Anne Désirée Ouloto (born 20 April 1966) is an Ivorian politician from Rally of the Republicans who serves as Minister of Public Service in the Achi II government.

Trained as a schoolteacher, she was elected as a member of parliament for the Rassemblement des Républicains (RDR) and has held several ministerial portfolios since 2011. On April 6, 2021, she was appointed Minister of the Civil Service and Modernization of the Administration, and was reappointed to Prime Minister Robert Beugré Mambé's government on October 17, 2023.

== Biography ==
Anne Ouloto hails from the Cavally region of the Toulepleu department.

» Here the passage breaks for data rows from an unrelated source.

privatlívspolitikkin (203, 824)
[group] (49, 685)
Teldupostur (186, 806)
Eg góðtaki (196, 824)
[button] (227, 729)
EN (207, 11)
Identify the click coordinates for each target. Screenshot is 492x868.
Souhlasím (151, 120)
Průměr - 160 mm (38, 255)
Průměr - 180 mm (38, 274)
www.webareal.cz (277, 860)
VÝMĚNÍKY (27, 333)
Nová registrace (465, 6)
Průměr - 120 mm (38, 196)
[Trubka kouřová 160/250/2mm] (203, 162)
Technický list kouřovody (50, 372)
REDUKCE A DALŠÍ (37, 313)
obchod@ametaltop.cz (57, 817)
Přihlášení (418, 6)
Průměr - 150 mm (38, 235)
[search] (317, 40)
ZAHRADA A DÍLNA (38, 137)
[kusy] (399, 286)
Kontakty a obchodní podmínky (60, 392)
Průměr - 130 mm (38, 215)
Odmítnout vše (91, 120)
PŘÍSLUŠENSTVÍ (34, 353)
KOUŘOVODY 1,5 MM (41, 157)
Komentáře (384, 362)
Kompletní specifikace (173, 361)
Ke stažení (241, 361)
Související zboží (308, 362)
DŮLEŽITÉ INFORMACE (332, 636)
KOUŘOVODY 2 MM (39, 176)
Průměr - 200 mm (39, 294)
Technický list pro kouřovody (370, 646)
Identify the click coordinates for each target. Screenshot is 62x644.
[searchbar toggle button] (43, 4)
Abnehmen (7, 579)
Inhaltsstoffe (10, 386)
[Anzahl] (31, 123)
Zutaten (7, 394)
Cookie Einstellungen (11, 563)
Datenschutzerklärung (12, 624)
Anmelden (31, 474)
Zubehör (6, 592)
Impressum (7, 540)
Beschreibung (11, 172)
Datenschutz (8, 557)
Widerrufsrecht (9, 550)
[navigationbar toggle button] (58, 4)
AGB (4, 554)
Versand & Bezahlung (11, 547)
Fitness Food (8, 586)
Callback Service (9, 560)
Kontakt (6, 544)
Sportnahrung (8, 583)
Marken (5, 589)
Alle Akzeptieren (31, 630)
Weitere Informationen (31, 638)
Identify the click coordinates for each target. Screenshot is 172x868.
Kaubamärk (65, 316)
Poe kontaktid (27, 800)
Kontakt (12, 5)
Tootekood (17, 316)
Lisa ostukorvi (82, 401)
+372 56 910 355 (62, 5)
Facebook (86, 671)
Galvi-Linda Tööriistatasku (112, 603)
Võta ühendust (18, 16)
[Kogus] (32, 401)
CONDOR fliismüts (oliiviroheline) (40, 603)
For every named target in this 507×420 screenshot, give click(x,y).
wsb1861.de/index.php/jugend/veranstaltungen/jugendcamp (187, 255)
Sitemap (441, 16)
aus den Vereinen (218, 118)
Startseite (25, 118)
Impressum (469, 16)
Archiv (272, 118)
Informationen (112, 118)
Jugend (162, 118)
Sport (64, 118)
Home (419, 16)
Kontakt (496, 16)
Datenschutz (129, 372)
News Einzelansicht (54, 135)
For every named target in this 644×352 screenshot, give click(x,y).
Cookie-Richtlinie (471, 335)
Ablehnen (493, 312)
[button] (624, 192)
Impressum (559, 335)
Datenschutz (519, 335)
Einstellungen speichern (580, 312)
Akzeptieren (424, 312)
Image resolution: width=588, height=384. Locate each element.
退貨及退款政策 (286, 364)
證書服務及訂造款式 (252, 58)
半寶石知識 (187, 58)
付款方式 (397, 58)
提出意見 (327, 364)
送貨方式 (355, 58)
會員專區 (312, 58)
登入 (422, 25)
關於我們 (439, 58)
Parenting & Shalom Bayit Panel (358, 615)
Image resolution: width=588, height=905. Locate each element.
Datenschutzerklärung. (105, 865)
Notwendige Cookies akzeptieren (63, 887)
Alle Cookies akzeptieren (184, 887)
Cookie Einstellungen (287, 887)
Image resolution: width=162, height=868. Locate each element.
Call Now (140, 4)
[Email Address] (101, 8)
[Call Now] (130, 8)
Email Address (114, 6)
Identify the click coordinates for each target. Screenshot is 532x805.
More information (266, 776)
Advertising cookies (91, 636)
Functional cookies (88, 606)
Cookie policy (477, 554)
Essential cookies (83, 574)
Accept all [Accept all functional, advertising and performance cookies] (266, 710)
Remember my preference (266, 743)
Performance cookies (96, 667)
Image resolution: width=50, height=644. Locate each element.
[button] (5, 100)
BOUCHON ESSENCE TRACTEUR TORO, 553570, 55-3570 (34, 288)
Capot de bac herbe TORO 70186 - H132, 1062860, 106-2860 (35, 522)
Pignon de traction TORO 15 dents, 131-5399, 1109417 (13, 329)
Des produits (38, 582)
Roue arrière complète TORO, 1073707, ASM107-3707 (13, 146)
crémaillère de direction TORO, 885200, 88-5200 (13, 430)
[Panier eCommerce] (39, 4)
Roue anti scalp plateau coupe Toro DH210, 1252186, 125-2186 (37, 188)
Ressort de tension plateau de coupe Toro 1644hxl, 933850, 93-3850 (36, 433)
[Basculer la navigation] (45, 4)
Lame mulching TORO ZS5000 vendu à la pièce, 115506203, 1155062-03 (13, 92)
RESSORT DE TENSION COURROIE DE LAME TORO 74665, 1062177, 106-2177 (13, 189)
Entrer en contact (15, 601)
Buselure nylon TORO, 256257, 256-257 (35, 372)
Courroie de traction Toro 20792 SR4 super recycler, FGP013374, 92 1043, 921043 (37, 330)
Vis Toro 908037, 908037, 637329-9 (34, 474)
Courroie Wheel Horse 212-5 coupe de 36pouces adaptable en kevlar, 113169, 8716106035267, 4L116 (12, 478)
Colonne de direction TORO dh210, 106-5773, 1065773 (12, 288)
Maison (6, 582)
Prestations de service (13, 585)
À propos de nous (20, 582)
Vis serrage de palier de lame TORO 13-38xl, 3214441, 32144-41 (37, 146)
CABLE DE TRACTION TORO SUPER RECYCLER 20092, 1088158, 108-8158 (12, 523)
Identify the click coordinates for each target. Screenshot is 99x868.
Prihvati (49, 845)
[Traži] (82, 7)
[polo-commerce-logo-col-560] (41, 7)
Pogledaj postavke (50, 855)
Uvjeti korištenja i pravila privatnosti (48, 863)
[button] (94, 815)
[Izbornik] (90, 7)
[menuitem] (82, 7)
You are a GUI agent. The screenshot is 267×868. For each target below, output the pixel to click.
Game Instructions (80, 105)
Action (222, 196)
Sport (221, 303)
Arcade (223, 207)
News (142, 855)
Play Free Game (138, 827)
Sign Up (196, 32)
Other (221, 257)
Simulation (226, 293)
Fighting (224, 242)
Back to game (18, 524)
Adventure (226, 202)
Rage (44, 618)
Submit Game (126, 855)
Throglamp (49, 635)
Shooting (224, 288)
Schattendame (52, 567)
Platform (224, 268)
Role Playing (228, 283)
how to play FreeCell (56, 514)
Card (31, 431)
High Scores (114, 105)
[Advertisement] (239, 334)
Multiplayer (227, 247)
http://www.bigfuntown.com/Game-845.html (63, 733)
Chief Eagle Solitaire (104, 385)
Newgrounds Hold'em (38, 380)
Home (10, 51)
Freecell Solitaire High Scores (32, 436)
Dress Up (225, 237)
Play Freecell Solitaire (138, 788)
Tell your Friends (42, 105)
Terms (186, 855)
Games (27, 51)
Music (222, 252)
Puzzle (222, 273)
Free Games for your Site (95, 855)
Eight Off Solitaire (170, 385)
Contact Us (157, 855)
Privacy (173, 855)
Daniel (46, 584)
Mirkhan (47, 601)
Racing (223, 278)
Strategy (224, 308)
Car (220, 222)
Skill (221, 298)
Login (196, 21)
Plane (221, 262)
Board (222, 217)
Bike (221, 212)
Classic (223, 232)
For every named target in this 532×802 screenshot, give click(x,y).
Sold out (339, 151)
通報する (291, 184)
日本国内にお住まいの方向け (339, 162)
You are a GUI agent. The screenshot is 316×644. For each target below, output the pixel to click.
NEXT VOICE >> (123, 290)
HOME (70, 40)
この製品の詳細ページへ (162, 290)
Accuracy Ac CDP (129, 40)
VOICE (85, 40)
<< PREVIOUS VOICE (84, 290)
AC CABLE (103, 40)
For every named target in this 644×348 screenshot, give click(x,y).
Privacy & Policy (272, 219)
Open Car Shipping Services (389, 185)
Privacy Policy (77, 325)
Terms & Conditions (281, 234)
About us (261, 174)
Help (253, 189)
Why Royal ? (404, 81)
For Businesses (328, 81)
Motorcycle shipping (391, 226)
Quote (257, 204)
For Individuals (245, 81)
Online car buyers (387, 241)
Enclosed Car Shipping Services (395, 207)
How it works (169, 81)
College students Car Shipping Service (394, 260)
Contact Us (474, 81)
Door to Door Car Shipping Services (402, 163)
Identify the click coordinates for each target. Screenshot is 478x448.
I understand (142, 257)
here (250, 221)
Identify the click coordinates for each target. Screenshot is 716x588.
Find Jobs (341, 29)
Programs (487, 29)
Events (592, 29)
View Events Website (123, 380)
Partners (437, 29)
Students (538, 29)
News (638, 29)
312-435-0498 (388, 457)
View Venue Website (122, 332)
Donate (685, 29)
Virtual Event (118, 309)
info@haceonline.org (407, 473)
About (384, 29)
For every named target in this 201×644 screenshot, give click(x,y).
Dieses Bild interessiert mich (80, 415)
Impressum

With a literary baccalaureate, she abandoned the law courses she had started at Félix-Houphouët-Boigny University during the student crisis of 1990, and became a primary school teacher. In 2000, she obtained a position as legal assistant at the Autorité nationale de régulation du secteur de l'électricité (ANARE), where she remained until 2005. In 2006, as a political activist, she became a research officer and then chief of staff at the Ministry of Higher Education. During the Ivorian crisis of 2010-2011, she was spokesperson for candidate Alassane Ouattara. She then became a Member of Parliament and Minister.

In June 2011, Anne Désirée Ouloto was appointed by President Alassane Ouattara as Minister of Urban Hygiene. She held this post until November 2012, before being put in charge of the Ministry of Solidarity, Family, Women and Children.